Do you know any good examples for $f(x)$ other than a straight line?

The only other curve that I have found in which the integration is elementary is the cycloid. The cycloid is usually given in parametric form. For a parametrically defined curve, $\left\{x(\tau), y(\tau)\right\}$, the energy equation can be written as $$E = mgy(\tau) +\frac{m}{2} \left(x'(\tau)^2 + y'(\tau)^2 \right) \left( \frac{d \tau}{dt} \right)^2$$ where the primes denote differentiation with respect to the parameter $\tau$.

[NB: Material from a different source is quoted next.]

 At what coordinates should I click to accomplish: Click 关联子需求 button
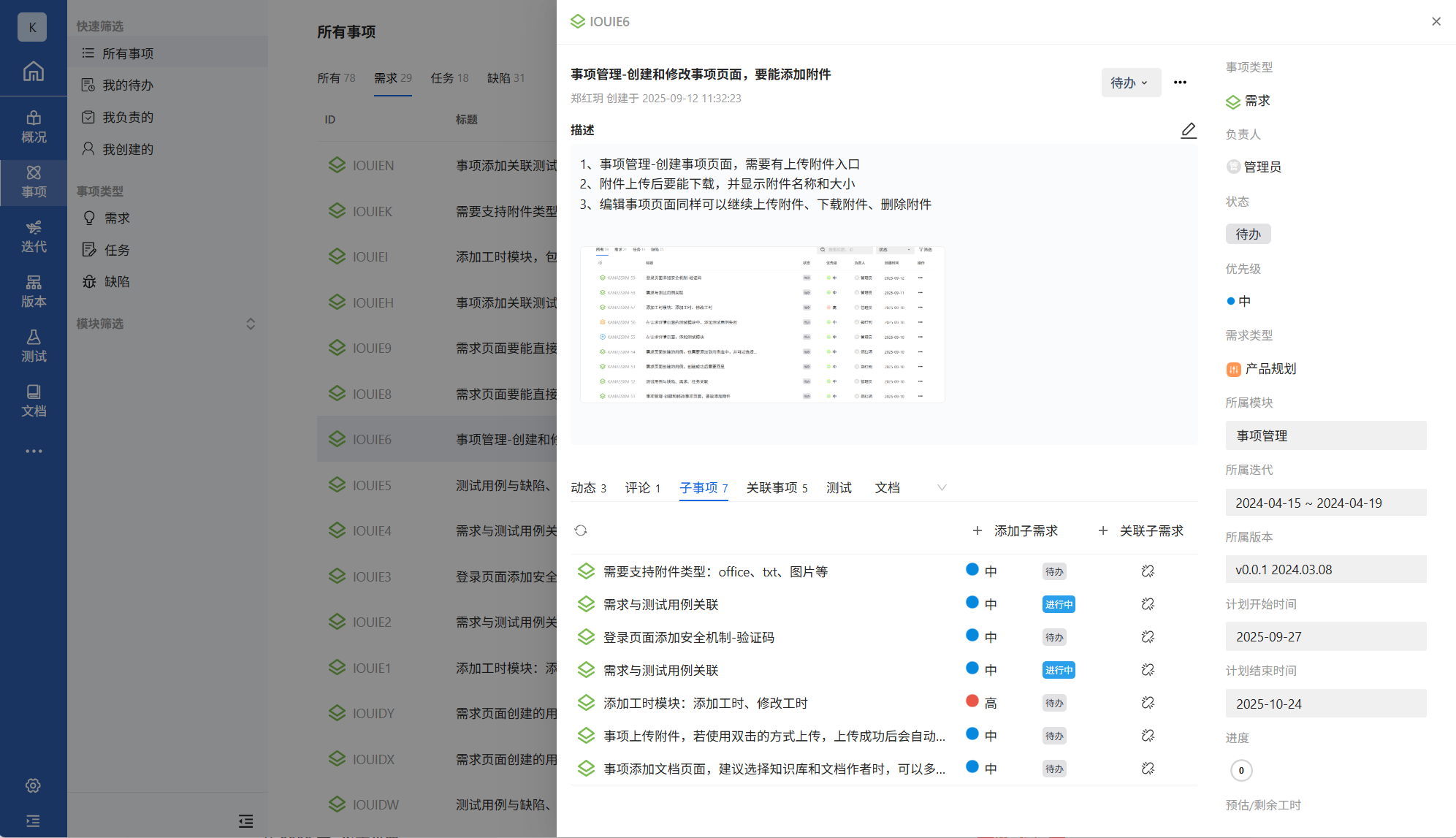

For the case where the particle starts from rest at the origin, $E = 0$. If we also redefine the positive direction for $y$ to be downward instead of upward, the energy equation can be rearranged to $$\sqrt{2g} dt = \sqrt{\left[\frac{x'(\tau)^2+y'(\tau)^2}{y(\tau)}\right]}d\tau$$ Integrating both sides will yield $t$ as a function of $\tau$. So, if you pick some value of $\tau$ that corresponds to a certain point on the curve, you can find the time $t$ at which the particle reaches that point. Unfortunately, it doesn't seem to be easy to find curves for which the $\tau$ integration can be done by elementary means.

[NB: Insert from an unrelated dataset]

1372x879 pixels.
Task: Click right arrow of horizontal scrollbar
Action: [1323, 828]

Also, this parametric form is easily applicable to the case where the curve is given in non-parametric form as $y=f(x)$ or $x=g(y)$. For example, $y= f(x)$ can be written in parametric form by letting $\tau = x$. Then the curve is represented by the parametric equations $x(\tau) = \tau$ and $y(\tau) = f(\tau)$.

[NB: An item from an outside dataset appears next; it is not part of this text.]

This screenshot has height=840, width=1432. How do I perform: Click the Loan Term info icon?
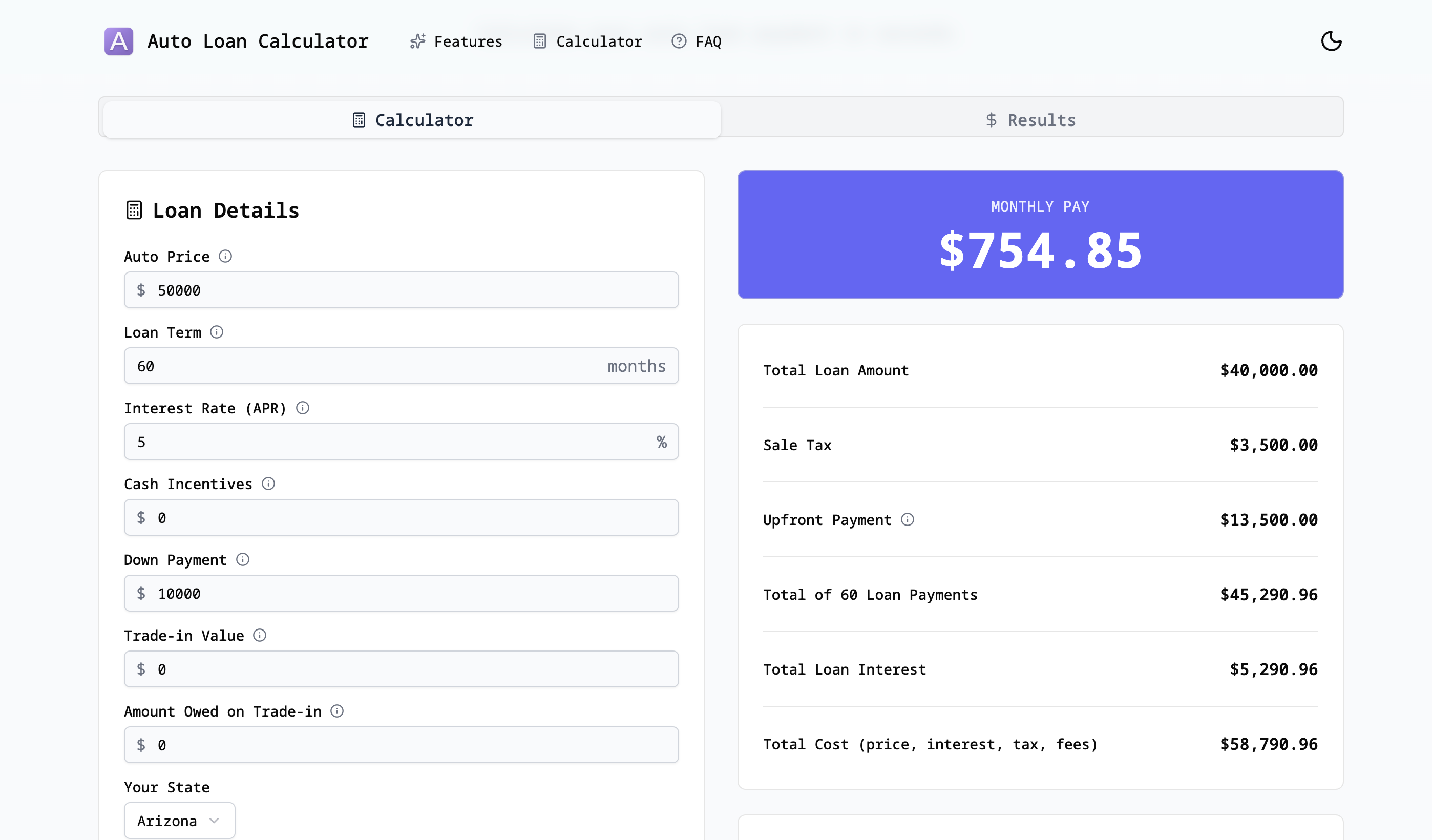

For the case of a straight line sloping downward at 45^o from the origin, we have $x(\tau) = \tau$ and $y(\tau) = \tau$ (keeping in mind that the y-axis points downward). It is then easy to do the integral $$\int \sqrt{\left[\frac{x'(\tau)^2+y'(\tau)^2}{y(\tau)}\right]}d\tau$$ and you get the expected result.

 

[Atomillo]

How does the result emerge? When I take x=phi, so that y=x=phi:

t*√2*√g = 2*√2*√phi
√phi = (t*√g)/2
Since phi=x
x = (t^2*g)/4
​

Which is not the expected result. Where have I done wrong?

 

[PeroK]

[WQUOTE="Atomillo, post: 6252019, member: 623873"]
How does the result emerge? When I take x=phi, so that y=x=phi:

t*√2*√g = 2*√2*√phi
√phi = (t*√g)/2
Since phi=x
x = (t^2*g)/4
​

Which is not the expected result. Where have I done wrong?
[/QUOTE]
Why do you think that's wrong? What should it be?

 

[Atomillo]

When the angle is 45 degrees, isn't the effective force sin(45)mg, from which we find the acceleration to be (√2/2)*g, and subsequently v= (gt√2)/2 and then x = (gt^2√2)/4?
Shouldn't both expressions be the same?

 

[PeroK]

When the angle is 45 degrees, isn't the effective force sin(45)mg, from which we find the acceleration to be (√2/2)*g, and subsequently v= (gt√2)/2 and then x = (gt^2√2)/4?
Shouldn't both expressions be the same?

You're still confusing 2D and 1D motion. Those are the equations for the coordinate tangential to the slope. Not for the x- or y-coordinates.

To find $x$ you need to convert to Cartesian coordinates.

 

[Atomillo]

Oh. True. Same mistake twice. So how could the conversion occur? Multiplying the result by the sinus and cosinus (y and x) of the angle formed by the tangent line of the shape to the horizontal?

 

[PeroK]

Oh. True. Same mistake twice. So how could the conversion occur? Multiplying the result by the sinus and cosinus (y and x) of the angle formed by the tangent line of the shape to the horizontal?

A good exercise is to solve the motion on an inclined plane at angle $\theta$. The usual way by looking at tangential motion. Then, convert back to Cartesian coordinates.